- **PAGE TEXT**

──────────────────────────────

Show replies by date

Akhra Gannon

23 Mar 23 Mar

12:07 a.m.

honestly, the way you've laid it out looks perfectly reasonable to me! it generally follows the principle ot "parse, don't validate" laid out here: https://lexi-lambda.github.io/blog/2019/11/05/parse-don-t-validate/ the only core change I might make is to remove the payload from ConfigData and use a tuple of (SourceIndex, a) instead, so you can operate on one without examining the other. this lets you do all the source-related analysis with monomorphic code; and in cases where the final payload type is unchanged, you can just discard the tuple wrapper to finalize. at the top level, for each final-config item I'd imagine the process would (in Haskell) look something like: finalizeConfigValue :: (a -> Maybe b) -> [(SourceIndex, a)] -> Maybe b finalizeConfigValue valueParser = listToMaybe . mapMaybe (valueParser . snd) . sortOn fst with an Ord instance on SourceIndex, and the Maybe output representing failure of all candidates to parse (you could also use defaulting and/or exceptions) On Sun, Mar 22, 2026, 4:10 PM Joachim Durchholz wrote:

...

Hi all,

I have some design questions - not for Haskell but for the Java+Vavr combo, but I am about to dip my toes into actual work in a functional manner, as far as that is possible, and I thought I might as well go for the community that's best subscribed to a purely functional style.

Bird's eye view:

Java everybody knows (I don't like it either, no worries), Vavr is a - to my eyes - pretty nice functional library, https://docs.vavr.io/ for details if you're actually interested. I want to leverage Vavr to get a Java program to be as Haskell-ish as is reasonable; that's not going to be much by a Haskeller's standards, but... baby steps.

Application is a simple command-line thing: Read configuration from command line and configuration file, emit diagnostics about any errors in the config, then process. I want the configuration processing to be as functional as reasonable, given the constraints. However, I'm undecides about many things, no doubt because I simply don't know the best design patterns, and it's frustrating to see multiple options and not knowing which ones will paint me into a corner and which ones will not.

──────────────────────────────

- **PROVIDED MATERIAL**
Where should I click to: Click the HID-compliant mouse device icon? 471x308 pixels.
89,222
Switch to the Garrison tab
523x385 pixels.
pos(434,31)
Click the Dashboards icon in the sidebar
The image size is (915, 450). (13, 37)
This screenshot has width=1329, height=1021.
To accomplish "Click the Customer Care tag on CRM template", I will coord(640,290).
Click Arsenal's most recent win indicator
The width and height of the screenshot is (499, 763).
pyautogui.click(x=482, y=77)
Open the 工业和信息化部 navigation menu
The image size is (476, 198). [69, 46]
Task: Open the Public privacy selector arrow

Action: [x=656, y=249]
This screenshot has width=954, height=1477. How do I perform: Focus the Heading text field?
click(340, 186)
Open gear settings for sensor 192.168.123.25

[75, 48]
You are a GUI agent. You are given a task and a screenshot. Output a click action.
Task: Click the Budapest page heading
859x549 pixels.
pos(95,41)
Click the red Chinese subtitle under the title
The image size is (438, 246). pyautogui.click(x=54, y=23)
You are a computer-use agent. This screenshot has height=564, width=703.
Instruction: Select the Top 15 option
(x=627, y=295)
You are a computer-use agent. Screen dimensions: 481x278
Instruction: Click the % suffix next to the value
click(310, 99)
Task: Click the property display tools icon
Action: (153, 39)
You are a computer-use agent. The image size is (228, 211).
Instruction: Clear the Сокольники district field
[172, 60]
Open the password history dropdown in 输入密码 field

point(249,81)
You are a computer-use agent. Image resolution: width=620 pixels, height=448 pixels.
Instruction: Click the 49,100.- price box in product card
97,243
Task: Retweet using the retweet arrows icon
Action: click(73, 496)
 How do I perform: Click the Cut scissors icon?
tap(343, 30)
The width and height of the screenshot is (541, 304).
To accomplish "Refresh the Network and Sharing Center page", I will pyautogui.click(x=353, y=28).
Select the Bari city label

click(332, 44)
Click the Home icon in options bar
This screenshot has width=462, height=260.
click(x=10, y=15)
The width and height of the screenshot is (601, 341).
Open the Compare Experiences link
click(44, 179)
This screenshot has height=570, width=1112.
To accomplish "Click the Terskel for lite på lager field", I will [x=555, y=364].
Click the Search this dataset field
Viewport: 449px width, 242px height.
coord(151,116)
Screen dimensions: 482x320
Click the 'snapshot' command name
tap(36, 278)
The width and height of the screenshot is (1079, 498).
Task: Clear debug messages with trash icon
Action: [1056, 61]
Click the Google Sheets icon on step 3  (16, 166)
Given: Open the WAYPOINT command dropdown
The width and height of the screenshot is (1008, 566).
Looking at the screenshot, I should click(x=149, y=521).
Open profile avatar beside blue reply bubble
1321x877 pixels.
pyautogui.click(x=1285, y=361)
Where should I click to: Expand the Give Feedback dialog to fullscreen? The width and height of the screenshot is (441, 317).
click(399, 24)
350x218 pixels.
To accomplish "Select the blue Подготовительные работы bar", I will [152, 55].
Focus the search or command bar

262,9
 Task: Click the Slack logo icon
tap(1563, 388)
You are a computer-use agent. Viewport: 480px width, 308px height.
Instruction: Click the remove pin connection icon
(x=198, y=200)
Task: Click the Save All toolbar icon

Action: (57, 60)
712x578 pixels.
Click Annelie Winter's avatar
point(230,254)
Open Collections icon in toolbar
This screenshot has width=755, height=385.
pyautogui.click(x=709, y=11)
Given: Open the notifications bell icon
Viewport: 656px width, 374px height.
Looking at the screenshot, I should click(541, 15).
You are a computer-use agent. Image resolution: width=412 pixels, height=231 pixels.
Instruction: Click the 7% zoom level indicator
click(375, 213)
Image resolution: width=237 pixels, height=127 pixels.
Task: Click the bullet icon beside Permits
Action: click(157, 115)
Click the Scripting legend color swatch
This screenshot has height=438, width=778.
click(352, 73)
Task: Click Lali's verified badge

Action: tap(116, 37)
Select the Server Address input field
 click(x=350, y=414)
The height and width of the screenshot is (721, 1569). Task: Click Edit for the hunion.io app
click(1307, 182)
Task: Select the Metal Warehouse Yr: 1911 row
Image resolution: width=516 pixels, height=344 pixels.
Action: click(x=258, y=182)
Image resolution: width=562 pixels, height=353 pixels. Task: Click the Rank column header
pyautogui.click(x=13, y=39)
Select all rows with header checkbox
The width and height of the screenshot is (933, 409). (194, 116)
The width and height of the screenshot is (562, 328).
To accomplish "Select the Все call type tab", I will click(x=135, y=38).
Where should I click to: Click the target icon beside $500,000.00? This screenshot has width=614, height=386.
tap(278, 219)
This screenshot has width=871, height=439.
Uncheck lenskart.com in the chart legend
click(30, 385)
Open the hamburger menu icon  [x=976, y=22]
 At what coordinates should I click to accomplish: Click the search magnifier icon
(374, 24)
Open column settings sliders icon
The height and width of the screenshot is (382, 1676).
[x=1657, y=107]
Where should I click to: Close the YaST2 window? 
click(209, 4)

──────────────────────────────

- **TASK INSTRUCTIONS**
a – Transcribe the configuration-design thread, starting at "Java everybody knows" and ending at "but... baby steps.".
b – In the configuration-design thread, name every function that appears after the equals sign in the definition of finalizeConfigValue, leaving out the parameter valueParser.
c – Write the next part of the configuration-design thread, picking up after its final sentence.

- **ANSWERS TO THE PROBLEMS**
a –
Java everybody knows (I don't like it either, no worries), Vavr is a - to my eyes - pretty nice functional library, https://docs.vavr.io/ for details if you're actually interested. I want to leverage Vavr to get a Java program to be as Haskell-ish as is reasonable; that's not going to be much by a Haskeller's standards, but... baby steps.

b – listToMaybe, mapMaybe, snd, sortOn, fst

c –
Things I'm undecided about:

a) Data type variations During the configuration phase, I need to carry information about where some configuration item came from (its ("context", usually file, line number, column number). In the processing phase, configuration is considered final and error-free, so context is not needed (that's a done design decision). I could carry context information into the processing phase, but it's going to be awkward: Say, we have the following types (forgive the most un-Haskellish pseudo syntax but I don't dare to use Haskell style because I'd almost certainly get that wrong and provoke misunderstandings) DirectoryConfig { ConfigData<Path> path ConfigData<String> title ... } data ConfigData<a> { String fileName int lineNumber int columnNumber a value } but in the processing phase I don't want my config objects polluted with context, so I want DirectoryConfig { Path path String title ... } No idea how to deal with that. I'd use code generation in Java I guess, but that's horribly inelegant and complicated to set up (no, I don't particularly like Java, it's just what I'm currently using). So... how would one do such a thing in a functional language? Not necessarily Haskell, I guess some language extensions exist for that kind of stuff, but I'm more-or-less tied to Java + functional libraries, so I'll have to stick with the more basic approaches most likely. Besides, even if I did Haskell, I'd want to avoid the advanced stuff until I get confident in the basics.

TL;DR: I have a deeply nested configuration data structure where each field has a "context", i.e. the place it came from; how to I make it so that the context is available during configuration evaluation but is unavailable in the later processing phase?

I hope this is understandable; it's really hard to do that when you don't even know enough to ask the questions precisely enough.

Regards, Jo _______________________________________________ Haskell-Cafe mailing list -- haskell-cafe@haskell.org To (un)subscribe, modify options or view archives go to: Only members subscribed via the mailman list are allowed to post.

jo＠durchholz.org

1:15 a.m.

Am 23.03.26 um 01:07 schrieb Akhra Gannon:

...

honestly, the way you've laid it out looks perfectly reasonable to me! it generally follows the principle ot "parse, don't validate" laid out here: https://lexi-lambda.github.io/blog/2019/11/05/parse-don-t- validate/ <https://lexi-lambda.github.io/blog/2019/11/05/parse-don-t- validate/>

Heh. Took me long enough to arrive at the same conclusions, though it was more an intuitive process than the clear(ish) explanations there.

...

the only core change I might make is to remove the payload from ConfigData and use a tuple of (SourceIndex, a) instead, so you can operate on one without examining the other. this lets you do all the source-related analysis with monomorphic code; and in cases where the final payload type is unchanged, you can just discard the tuple wrapper to finalize.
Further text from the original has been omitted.